Comment by red75prime
6 months ago
Conversely, if they didn't cheat and they funded creation of the test suite to get "clean" problems (while hiding their participation to prevent getting problems that are somehow tailored to be hard for LLMs specifically), then they have no reasons to fear that all this looks fishy as the test results will soon be vindicated when they'll give wider access to the model.
I refrain from forming a strong opinion in such situations. My intuition tells me that it's not cheating. But, well, it's intuition (probably based on my belief that the brain is nothing special physics-wise and it doesn't manage to realize unknown quantum algorithms in its warm and messy environment, so that classical computers can reproduce all of its feats when having appropriate algorithms and enough computing power. And math reasoning is just another step on a ladder of capabilities, not something that requires completely different approach). So, we'll see.
> based on my belief that the brain is nothing special physics-wise and it doesn't manage to realize unknown quantum algorithms in its warm and messy environment
Agreed (well as much as intuition goes), but current gen AI is not a brain, much less a human brain. It shows similarities, in particular emerging multi-modal pattern matching capabilities. There is nothing that says that’s all the neocortex does, in fact the opposite is a known truth in neuroscience. We just don’t know all functions yet - we can’t just ignore the massive Chesterton’s fence we don’t understand.
This isn’t even necessarily because the brain is more sophisticated than anything else, we don’t have models for the weather and immune system or anything chaotic really. Look, folding proteins is still a research problem and that’s at the level of known molecular structure. We greatly overestimate our abilities to model & simulate things. Todays AI is a prime example of our wishful thinking and glossing over ”details”.
> so that classical computers can reproduce all of its feats when having appropriate algorithms and enough computing power.
Sure. That’s a reasonable hypothesis.
> And math reasoning is just another step on a ladder of capabilities, not something that requires completely different approach
You seem to be assuming ”ability” is single axis. It’s like assuming if we get 256 bit registers computers will start making coffee, or that going to the gym will eventually give you wings. There is nothing that suggests this. In fact, if you look at emerging ability in pattern matching that improved enormously, while seeing reasoning on novel problems sitting basically still, that suggests strongly that we are looking at a multi-axis problem domain.

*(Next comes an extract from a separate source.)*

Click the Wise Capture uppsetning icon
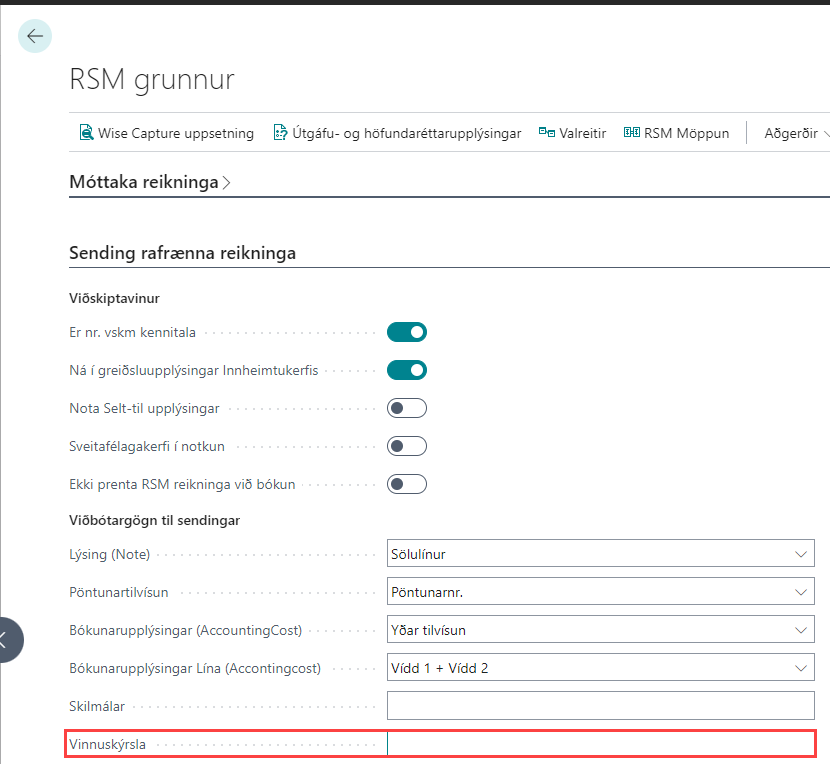Screen dimensions: 830x764 [x=86, y=133]
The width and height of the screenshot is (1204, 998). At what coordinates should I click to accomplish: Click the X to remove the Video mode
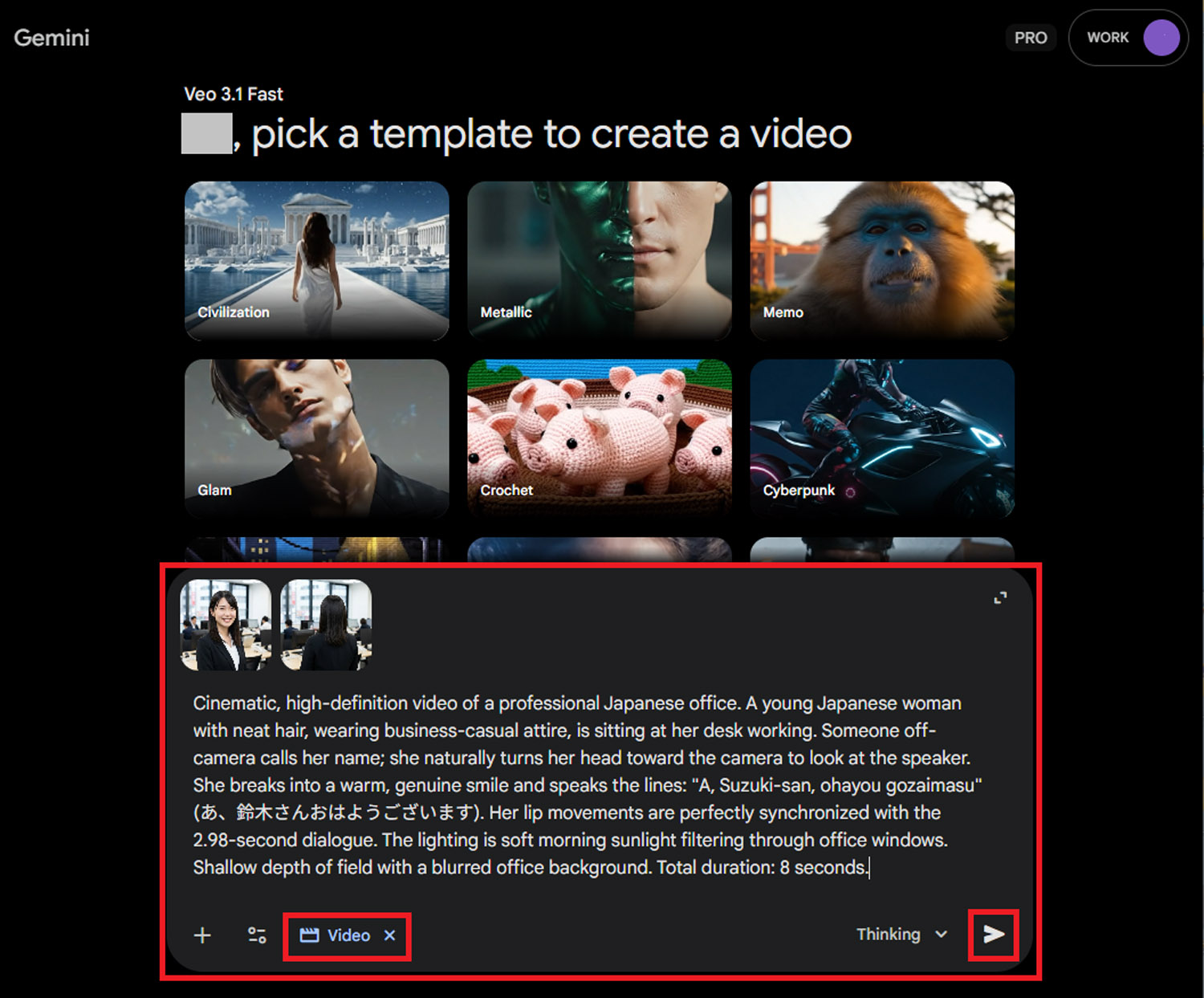point(390,935)
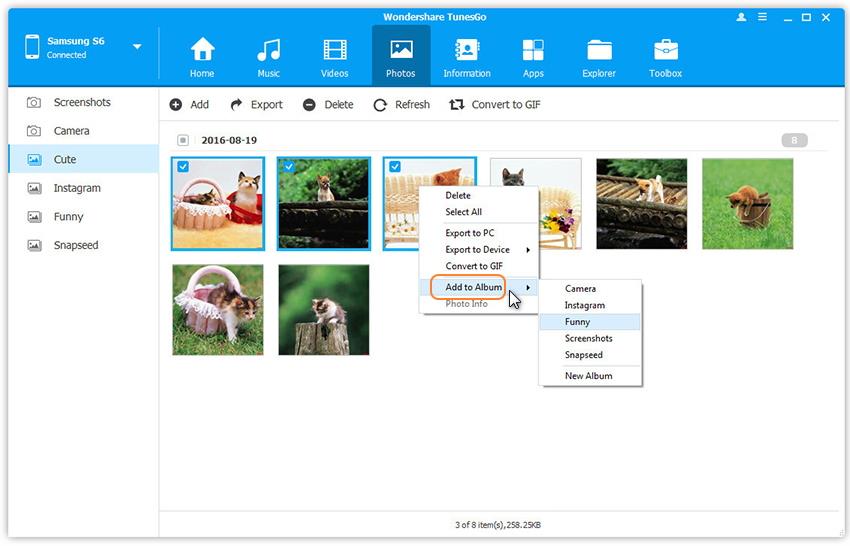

> if you look at emerging ability in pattern matching that improved enormously, while seeing reasoning on novel problems sitting basically still
About two years ago I came to the opinion that autoregressive models of reasonable size will not be able to capture the fullness of human abilities (mostly due to a limited compute per token). So it's not a surprise to me. But training based on reinforcement learning might be able to overcome this.
I don't believe that some specialized mechanisms are required to do math.